Long-form Timestamps
Unlike the short-form timestamp encoding, which is limited to encoding timestamps in the most commonly referenced timestamp ranges and precisions for which it optimizes, the long-form timestamp encoding is capable of representing any valid timestamp.
The long form begins with opcode 0xF8
. A FlexUInt
follows indicating the number
of bytes that were needed to represent the timestamp. The encoding consumes the minimum number
of bytes required to represent the timestamp. The declared length can be mapped to the timestamp’s
precision as follows:
Length | Corresponding precision |
---|---|
0 | Illegal |
1 | Illegal |
2 | Year |
3 | Month or Day (see below) |
4 | Illegal; the hour cannot be specified without also specifying minutes |
5 | Illegal |
6 | Minutes |
7 | Seconds |
8 or more | Fractional seconds |
Unlike the short-form encoding, the long-form encoding reserves:
- 14 bits for the year (
Y
), which is not biased. - 12 bits for the offset, which counts the number of minutes (not quarter-hours) from -1440
(that is:
-24:00
). An offset value of0b111111111111
indicates an unknown offset.
Similar to short-form timestamps, with the exception of representing the fractional seconds, the components of the
timestamp are encoded as bit-fields on a FixedUInt
that corresponds to the length that followed the opcode.
If the timestamp's overall length is greater than or equal to 8
, the FixedUInt
part of the timestamp is 7
bytes
and the remaining bytes are used to encode fractional seconds. The fractional seconds are encoded as a
(scale, coefficient)
pair, which is similar to a decimal. The primary difference is that the scale
represents a negative exponent because it is illegal for the fractional seconds value to be greater than or equal to
1.0
or less than 0.0
. The scale is encoded as a FlexUInt
(instead of FlexInt
) to discourage the
encoding of decimal numbers greater than 1.0
. The coefficient is encoded as a FixedUInt
(instead of FixedInt
) to
prevent the encoding of fractional seconds less than 0.0
. Note that validation is still required; namely:
- A scale value of
0
is illegal, as that would result in a fractional seconds greater than1.0
(a whole second). - If
coefficient * 10^-scale > 1.0
, that(coefficient, scale)
pair is illegal.
If the timestamp's length is 3
, the precision is determined by inspecting the day (DDDDD
) bits. Like the short-form,
the Month
and Day
subfields are one-based (0
is not a valid month or day). If the day subfield is zero, that
indicates month precision. If the day subfield is any non-zero number, that indicates day precision.

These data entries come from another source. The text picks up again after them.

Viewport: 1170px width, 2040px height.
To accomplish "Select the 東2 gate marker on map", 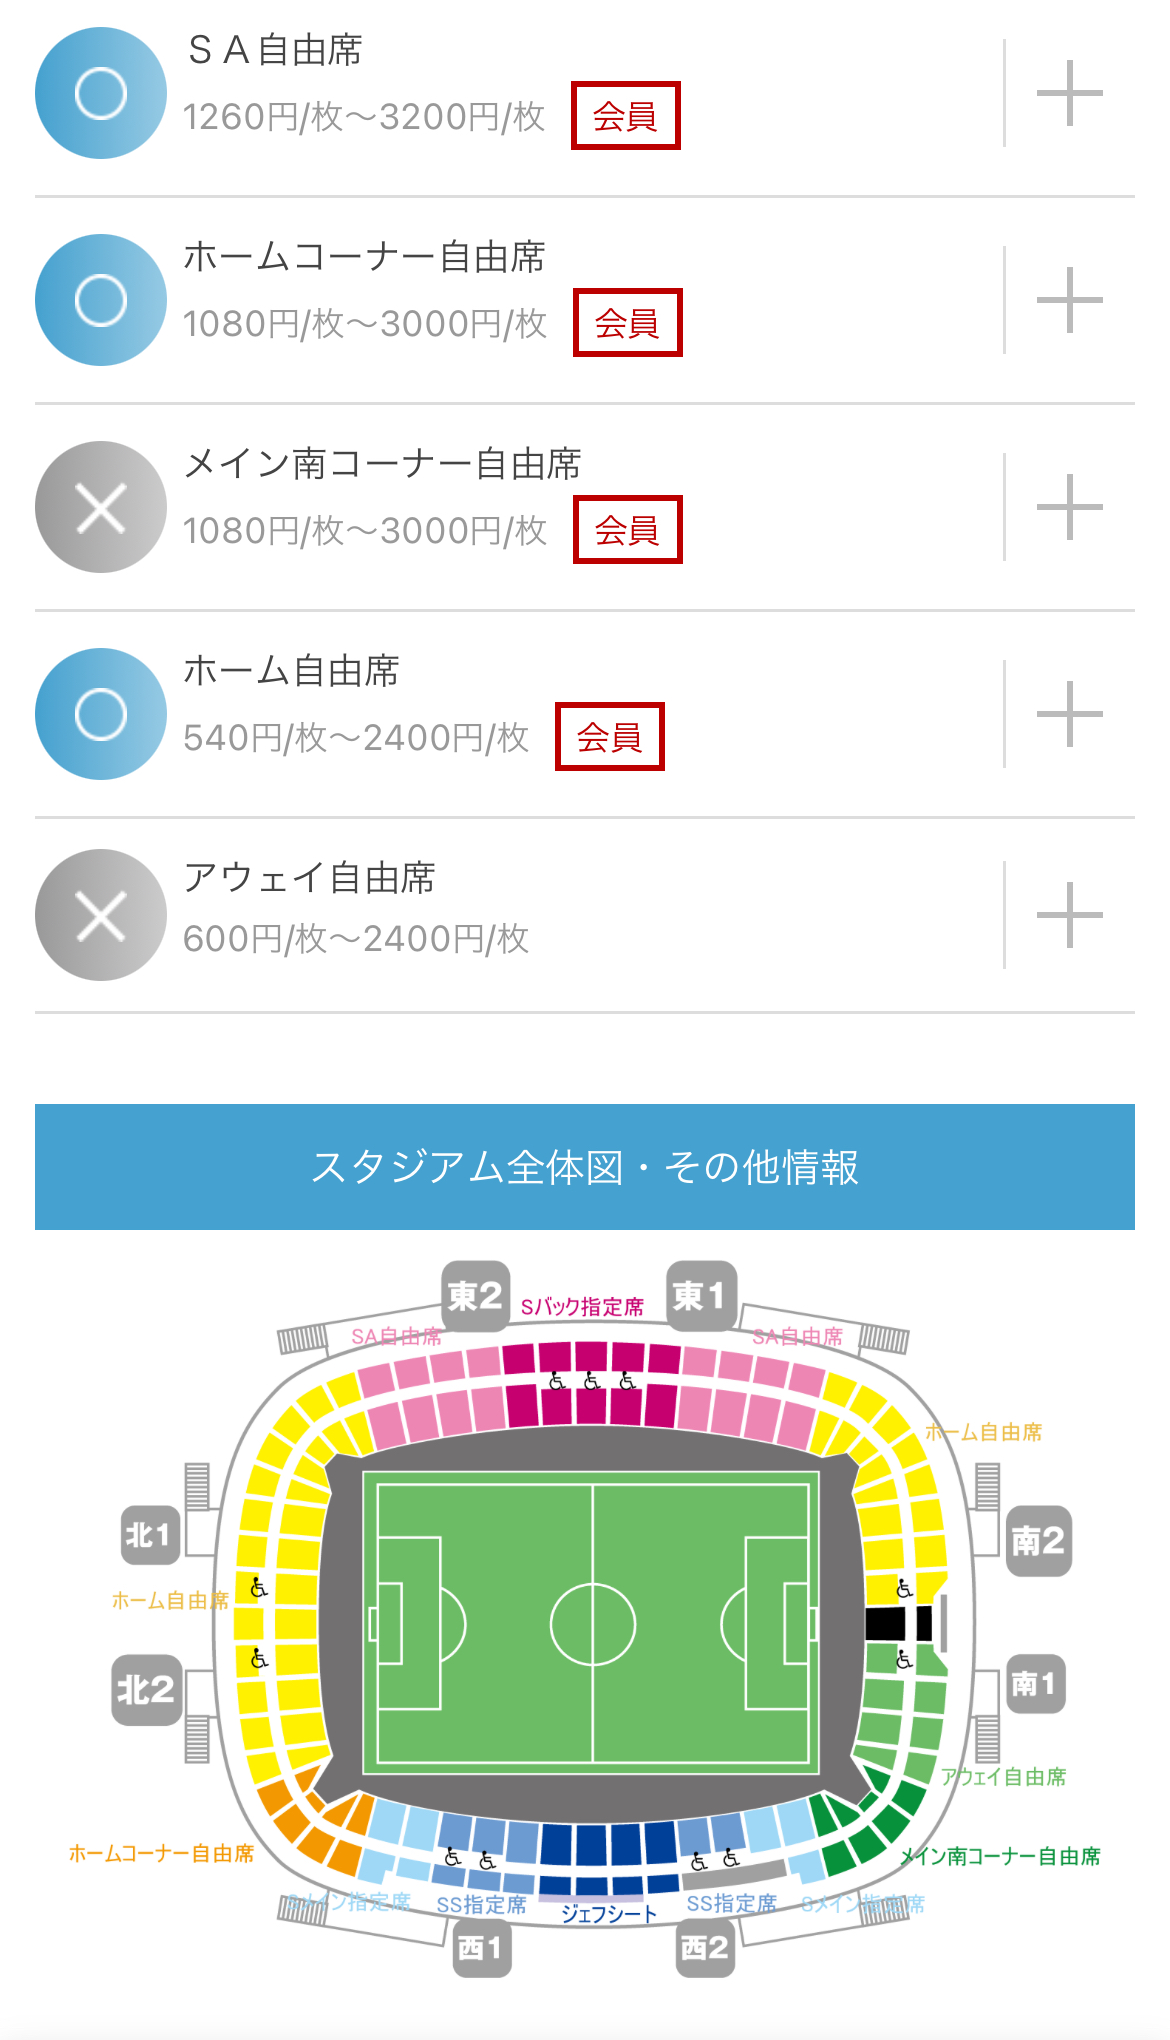I will [x=476, y=1297].
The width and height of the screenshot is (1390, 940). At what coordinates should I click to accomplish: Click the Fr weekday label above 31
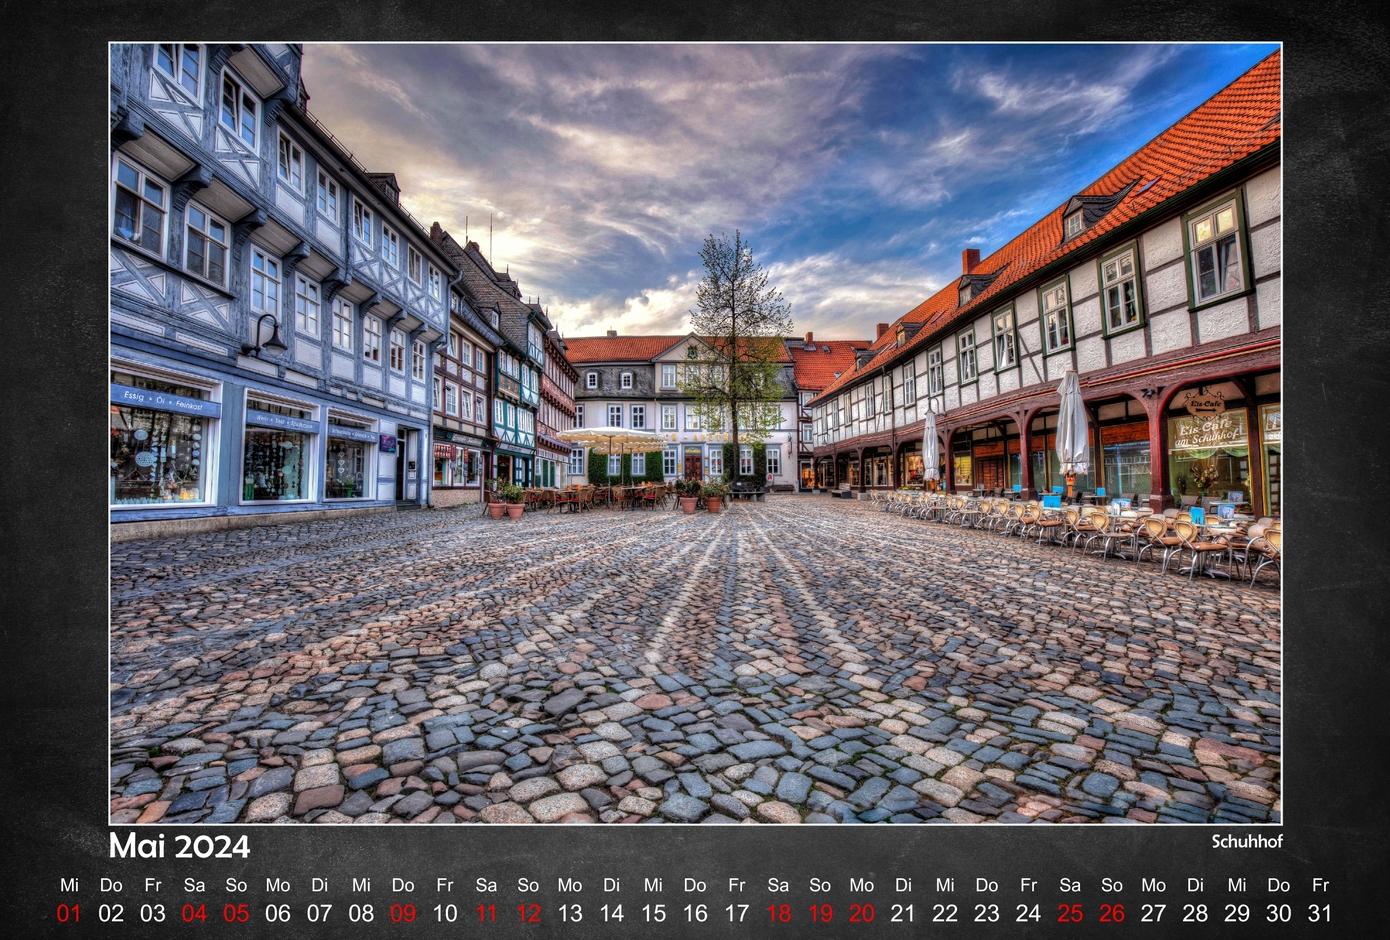coord(1320,885)
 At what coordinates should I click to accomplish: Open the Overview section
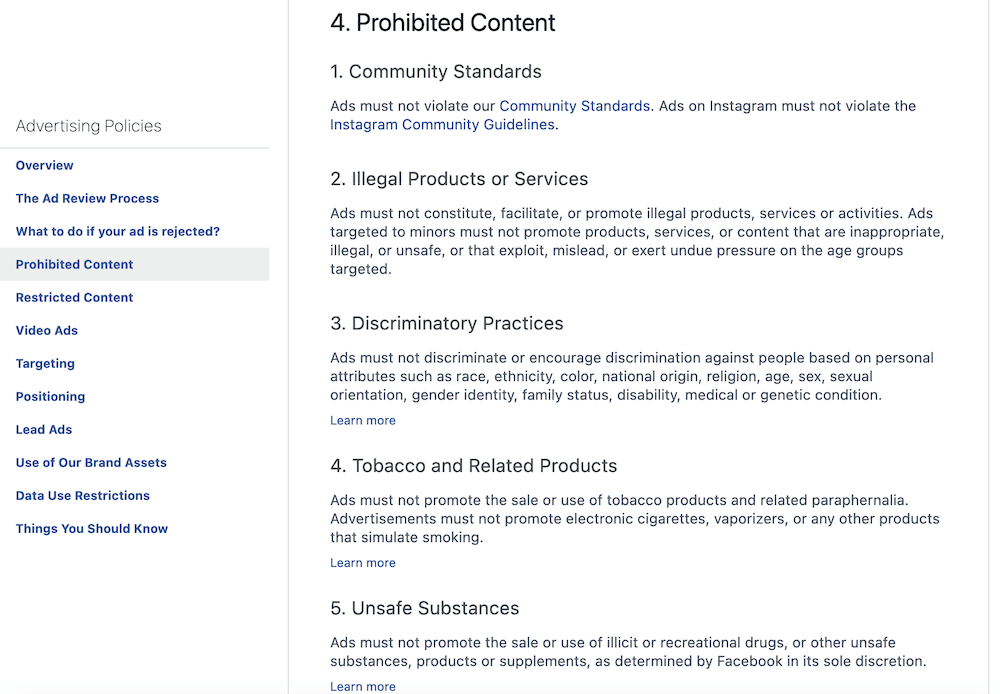(x=44, y=165)
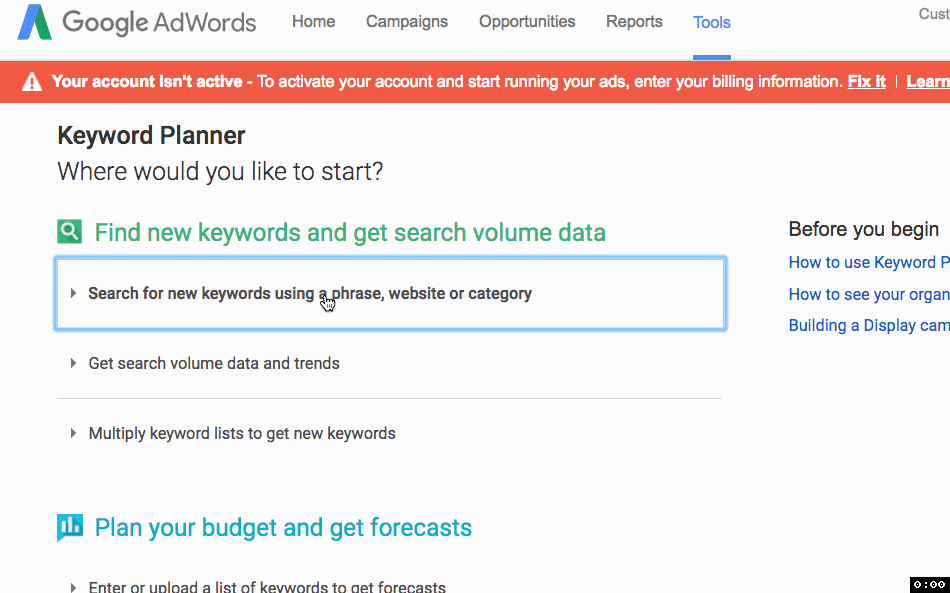Open the Opportunities tab

coord(527,21)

Encoding of the body of a long-form timestamp
+=========+
byte 0 |YYYY:YYYY|
+=========+
1 |MMYY:YYYY|
+---------+
2 |HDDD:DDMM|
+---------+
3 |mmmm:HHHH|
+---------+
4 |oooo:oomm|
+---------+
5 |ssoo:oooo|
+---------+
6 |....:ssss|
+=========+
7 |FlexUInt | <-- scale of the fractional seconds
+---------+
...
+=========+
N |FixedUInt| <-- coefficient of the fractional seconds
+---------+
...
Examples of long-form timestamps
Text | Binary |
---|---|
1947T | F8 05 9B 07 |
1947-12T | F8 07 9B 07 03 |
1947-12-23T | F8 07 9B 07 5F |
1947-12-23T11:22:33-00:00 | F8 0F 9B 07 DF 65 FD 7F 08 |
1947-12-23T11:22:33+01:15 | F8 0F 9B 07 DF 65 AD 57 08 |
1947-12-23T11:22:33.127+01:15 | F8 13 9B 07 DF 65 AD 57 08 07 7F |